Monday, March 2, 2009

A Little about Me and my Journey so far...

I'm a 25 year old married first grade teacher.

I've know about endomitriosis since I was 14 and couldn't survive some days at school without doubling over in pain. I've also been on BCP since then. When I was 18 and across the country from my family things got worse, and I couldn't even get out of bed on some days. That is when I had my first trip to an RE. 4 months later I had laproscopic surgery, again, with my mom across the country. They found endomitriosis and cauterized all that they found. They told me I had a moderate case. I then went to taking 2 BCP a day and never having a period.

A year and a half later I was then married and wanted children so I stopped taking the BCP on my own without consulting a Dr. My thought was the RE had always said the best "treatment" for endomitriosis was to get pregnant. 4months later with AF never showing i headed back to the Dr. Of course this was just a regular OBGYN new insurance, old RE not on the new plan. I had all kinds of things done with this Dr. Hysterosalpinogram, ultrasounds, among other things that I can't remember what they were called. All on top of the Progesterone and Clomid. A year later there was still no glimpse at us getting close to having a baby. Just me gaining 20 pounds or so.
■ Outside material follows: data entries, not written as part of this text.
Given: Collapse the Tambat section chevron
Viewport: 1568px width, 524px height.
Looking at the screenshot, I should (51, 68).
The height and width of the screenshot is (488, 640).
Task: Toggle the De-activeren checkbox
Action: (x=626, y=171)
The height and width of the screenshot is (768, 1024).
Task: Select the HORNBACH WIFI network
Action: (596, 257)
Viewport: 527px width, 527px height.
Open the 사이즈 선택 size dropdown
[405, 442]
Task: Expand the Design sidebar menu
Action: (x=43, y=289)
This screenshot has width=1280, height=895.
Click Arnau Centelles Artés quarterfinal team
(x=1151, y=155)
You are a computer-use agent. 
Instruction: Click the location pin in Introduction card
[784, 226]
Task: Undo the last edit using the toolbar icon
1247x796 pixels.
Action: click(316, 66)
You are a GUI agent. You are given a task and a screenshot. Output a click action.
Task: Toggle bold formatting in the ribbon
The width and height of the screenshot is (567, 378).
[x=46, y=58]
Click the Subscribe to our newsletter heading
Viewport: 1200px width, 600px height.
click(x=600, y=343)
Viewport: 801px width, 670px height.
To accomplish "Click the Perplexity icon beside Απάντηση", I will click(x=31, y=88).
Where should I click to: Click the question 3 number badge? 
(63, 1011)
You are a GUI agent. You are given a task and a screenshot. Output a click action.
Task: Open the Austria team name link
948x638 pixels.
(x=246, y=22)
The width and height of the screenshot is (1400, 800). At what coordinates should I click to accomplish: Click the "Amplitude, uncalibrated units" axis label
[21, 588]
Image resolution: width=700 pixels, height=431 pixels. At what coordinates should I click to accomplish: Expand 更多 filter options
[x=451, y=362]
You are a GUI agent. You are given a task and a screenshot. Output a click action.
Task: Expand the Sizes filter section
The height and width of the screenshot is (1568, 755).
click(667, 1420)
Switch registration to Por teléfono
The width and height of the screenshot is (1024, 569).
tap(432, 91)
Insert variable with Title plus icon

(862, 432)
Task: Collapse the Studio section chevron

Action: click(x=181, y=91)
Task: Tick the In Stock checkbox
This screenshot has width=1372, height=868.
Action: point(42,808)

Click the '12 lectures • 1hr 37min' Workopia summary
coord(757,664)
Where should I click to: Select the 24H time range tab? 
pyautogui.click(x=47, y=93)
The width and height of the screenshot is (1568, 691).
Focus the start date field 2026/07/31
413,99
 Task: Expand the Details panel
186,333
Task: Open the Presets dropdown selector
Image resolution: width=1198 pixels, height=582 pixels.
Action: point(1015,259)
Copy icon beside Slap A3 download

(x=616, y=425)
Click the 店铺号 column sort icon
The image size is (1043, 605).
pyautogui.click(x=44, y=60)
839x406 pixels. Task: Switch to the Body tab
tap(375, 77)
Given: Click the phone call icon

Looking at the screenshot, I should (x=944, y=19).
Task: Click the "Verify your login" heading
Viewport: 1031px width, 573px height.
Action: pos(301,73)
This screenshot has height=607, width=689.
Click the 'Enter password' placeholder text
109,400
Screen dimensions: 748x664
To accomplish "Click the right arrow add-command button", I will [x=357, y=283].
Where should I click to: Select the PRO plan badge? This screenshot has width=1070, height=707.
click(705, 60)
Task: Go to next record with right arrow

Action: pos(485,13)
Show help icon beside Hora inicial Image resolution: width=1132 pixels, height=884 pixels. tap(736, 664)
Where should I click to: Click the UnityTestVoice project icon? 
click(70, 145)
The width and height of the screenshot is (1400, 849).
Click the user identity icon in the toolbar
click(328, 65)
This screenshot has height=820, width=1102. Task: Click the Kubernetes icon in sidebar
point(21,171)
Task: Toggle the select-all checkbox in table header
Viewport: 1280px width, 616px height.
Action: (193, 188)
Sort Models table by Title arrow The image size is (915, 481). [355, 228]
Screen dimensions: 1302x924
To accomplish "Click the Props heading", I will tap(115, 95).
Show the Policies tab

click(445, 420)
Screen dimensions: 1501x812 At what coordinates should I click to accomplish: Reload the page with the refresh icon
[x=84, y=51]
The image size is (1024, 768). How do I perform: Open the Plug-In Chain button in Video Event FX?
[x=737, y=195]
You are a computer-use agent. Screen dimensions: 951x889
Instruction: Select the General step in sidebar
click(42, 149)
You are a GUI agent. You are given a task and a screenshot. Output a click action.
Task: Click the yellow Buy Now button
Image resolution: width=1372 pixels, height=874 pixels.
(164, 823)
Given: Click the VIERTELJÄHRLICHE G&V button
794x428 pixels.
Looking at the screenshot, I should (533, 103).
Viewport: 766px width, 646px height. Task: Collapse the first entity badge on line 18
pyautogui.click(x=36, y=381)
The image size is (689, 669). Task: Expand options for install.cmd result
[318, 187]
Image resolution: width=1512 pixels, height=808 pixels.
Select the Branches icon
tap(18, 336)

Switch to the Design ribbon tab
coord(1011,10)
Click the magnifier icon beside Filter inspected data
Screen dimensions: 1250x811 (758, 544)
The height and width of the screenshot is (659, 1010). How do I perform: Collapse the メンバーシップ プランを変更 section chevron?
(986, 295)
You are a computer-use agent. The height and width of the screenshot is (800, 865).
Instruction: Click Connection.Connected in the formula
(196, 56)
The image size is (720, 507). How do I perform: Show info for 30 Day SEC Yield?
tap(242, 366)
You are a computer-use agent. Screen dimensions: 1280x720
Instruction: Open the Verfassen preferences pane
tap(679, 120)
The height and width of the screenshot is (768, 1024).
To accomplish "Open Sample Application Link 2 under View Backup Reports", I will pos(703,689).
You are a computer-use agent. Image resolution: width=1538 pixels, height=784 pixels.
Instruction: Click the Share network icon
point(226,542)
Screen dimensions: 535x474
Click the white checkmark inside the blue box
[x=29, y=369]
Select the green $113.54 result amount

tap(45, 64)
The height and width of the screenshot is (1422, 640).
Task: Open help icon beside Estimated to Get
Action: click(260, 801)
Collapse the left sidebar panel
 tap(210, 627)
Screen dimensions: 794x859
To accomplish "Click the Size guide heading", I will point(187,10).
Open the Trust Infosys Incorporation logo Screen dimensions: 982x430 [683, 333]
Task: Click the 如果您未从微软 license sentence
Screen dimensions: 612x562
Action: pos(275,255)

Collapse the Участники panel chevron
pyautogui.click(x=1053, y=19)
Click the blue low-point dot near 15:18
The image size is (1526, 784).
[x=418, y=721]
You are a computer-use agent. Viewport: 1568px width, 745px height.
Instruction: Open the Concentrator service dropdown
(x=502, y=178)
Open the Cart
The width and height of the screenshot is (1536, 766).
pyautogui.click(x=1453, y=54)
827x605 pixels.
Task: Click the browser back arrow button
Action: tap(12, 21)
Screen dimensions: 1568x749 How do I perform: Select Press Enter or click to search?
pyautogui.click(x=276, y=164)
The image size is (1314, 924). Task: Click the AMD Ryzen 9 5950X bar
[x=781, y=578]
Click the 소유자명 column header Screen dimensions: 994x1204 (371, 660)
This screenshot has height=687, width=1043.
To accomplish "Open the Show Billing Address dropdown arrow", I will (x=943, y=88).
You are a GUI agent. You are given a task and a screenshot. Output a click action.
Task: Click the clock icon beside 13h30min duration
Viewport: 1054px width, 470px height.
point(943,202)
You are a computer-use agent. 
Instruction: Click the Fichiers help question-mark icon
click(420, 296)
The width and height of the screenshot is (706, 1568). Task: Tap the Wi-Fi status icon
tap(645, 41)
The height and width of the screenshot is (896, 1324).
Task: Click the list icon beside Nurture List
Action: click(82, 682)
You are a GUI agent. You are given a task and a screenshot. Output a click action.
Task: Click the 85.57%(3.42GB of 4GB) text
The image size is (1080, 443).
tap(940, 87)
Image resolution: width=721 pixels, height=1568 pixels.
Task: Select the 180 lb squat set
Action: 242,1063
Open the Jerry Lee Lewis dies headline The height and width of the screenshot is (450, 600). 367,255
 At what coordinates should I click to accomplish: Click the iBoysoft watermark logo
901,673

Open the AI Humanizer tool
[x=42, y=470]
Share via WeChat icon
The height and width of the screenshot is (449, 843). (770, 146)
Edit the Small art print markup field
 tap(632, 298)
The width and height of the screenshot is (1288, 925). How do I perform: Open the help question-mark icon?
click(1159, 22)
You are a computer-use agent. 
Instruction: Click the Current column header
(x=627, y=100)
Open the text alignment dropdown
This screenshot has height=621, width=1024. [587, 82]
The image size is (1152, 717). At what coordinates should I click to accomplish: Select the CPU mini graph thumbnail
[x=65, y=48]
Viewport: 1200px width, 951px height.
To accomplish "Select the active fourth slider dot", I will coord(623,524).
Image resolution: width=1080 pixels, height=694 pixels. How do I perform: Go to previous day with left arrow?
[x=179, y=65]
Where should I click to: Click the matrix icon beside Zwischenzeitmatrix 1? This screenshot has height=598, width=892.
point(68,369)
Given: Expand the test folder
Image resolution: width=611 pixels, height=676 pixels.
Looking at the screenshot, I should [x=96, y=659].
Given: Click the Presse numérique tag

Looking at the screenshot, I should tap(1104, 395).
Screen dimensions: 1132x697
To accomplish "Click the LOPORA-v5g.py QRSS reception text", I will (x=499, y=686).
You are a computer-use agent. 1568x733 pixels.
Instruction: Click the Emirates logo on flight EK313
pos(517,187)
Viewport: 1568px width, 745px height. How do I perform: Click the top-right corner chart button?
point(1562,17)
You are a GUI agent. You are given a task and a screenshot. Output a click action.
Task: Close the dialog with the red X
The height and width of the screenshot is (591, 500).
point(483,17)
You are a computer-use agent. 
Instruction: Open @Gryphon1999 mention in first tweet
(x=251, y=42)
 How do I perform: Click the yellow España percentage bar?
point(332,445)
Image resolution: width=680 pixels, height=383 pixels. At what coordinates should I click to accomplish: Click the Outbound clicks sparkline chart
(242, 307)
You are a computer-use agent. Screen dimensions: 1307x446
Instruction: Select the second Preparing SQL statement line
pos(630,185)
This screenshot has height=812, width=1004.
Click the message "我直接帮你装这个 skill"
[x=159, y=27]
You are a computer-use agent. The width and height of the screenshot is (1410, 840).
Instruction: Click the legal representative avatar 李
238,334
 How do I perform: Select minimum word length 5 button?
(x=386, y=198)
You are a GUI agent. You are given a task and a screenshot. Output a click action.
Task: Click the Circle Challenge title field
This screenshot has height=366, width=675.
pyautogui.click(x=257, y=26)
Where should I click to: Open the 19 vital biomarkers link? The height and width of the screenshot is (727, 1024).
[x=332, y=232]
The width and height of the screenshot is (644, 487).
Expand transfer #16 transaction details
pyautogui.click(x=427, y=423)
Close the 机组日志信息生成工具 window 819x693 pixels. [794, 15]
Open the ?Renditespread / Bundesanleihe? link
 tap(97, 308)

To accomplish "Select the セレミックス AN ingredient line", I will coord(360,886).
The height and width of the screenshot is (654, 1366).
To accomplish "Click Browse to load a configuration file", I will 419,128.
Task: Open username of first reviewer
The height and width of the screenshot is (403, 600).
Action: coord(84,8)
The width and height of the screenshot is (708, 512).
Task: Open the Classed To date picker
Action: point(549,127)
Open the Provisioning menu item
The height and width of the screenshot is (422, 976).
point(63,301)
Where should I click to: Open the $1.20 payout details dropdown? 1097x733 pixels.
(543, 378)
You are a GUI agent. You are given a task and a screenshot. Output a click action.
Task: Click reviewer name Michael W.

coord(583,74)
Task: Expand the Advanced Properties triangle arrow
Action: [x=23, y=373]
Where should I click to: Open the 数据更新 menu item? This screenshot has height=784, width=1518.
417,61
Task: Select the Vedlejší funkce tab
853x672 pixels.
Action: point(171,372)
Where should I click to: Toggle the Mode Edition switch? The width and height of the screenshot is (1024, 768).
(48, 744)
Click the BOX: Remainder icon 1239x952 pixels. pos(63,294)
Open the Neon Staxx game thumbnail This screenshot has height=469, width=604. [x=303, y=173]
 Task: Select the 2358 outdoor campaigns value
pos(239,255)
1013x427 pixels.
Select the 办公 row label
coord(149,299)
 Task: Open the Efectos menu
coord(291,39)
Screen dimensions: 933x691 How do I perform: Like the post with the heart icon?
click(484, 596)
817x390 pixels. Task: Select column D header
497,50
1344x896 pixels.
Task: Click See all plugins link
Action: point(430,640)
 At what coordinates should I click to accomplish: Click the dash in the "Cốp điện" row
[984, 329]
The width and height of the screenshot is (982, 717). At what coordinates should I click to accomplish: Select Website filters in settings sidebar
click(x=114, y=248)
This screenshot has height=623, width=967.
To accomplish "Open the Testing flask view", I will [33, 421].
Also we were graduating college and moving to start new jobs. So I'm still not taking any BCP and go without AF for another 6 months and gaining another 40 pounds. Before finally going to the SCARIEST Dr. office I've ever been to. They run all kinds of blood tests and talk to me about diabetes. I never got the results of those test... I paid over $600 that I shouldn't have and never saw a result. So 3 months later I head to a more reputable Dr. (By this time my employer had switched insurances as well so coverage was great now!) At this Dr. appt I have all the same blood work done, and when the results come I have PCOS with some hormone levels higher than ever seen before at this office. So now it's a double whammy.

I don't realize it at the time, but you can't treat or manage both of these conditions at the same time. By treating one you're bound to make the other worse. I've been treating the PCOS for the last 4 years. So now it's been 7 years since my first laparoscopy and I'm back to being doubled over in public places, having a hard time getting out of bed, and we've added horrible headaches to the mix (I don't remember them from before).

I still haven't made a Dr. appointment, I just don't have the time, nor the energy to make lesson plans, find a sub, and oh yeah... actually call for an appointment. It's time like this I wish I worked at a job that you could call in sick for and not worry about how the day ensued without you.

2 comments:

S said...

its nice to "meet" a fellow "cyster" (lord, seem to be full of these today).

the endo sounds freaking horrible. I don't know if I have endo, but the PCOS is bad enough.

here's to hoping for happy endings for both of us!!

onemorebaby said...

Girlie... so sorry you aare going though so much! I also have pcos, although mild. I don't have experience with endometriosis, though - my heart goes out to you. I will keep my fingers crossed that you get that baby soon!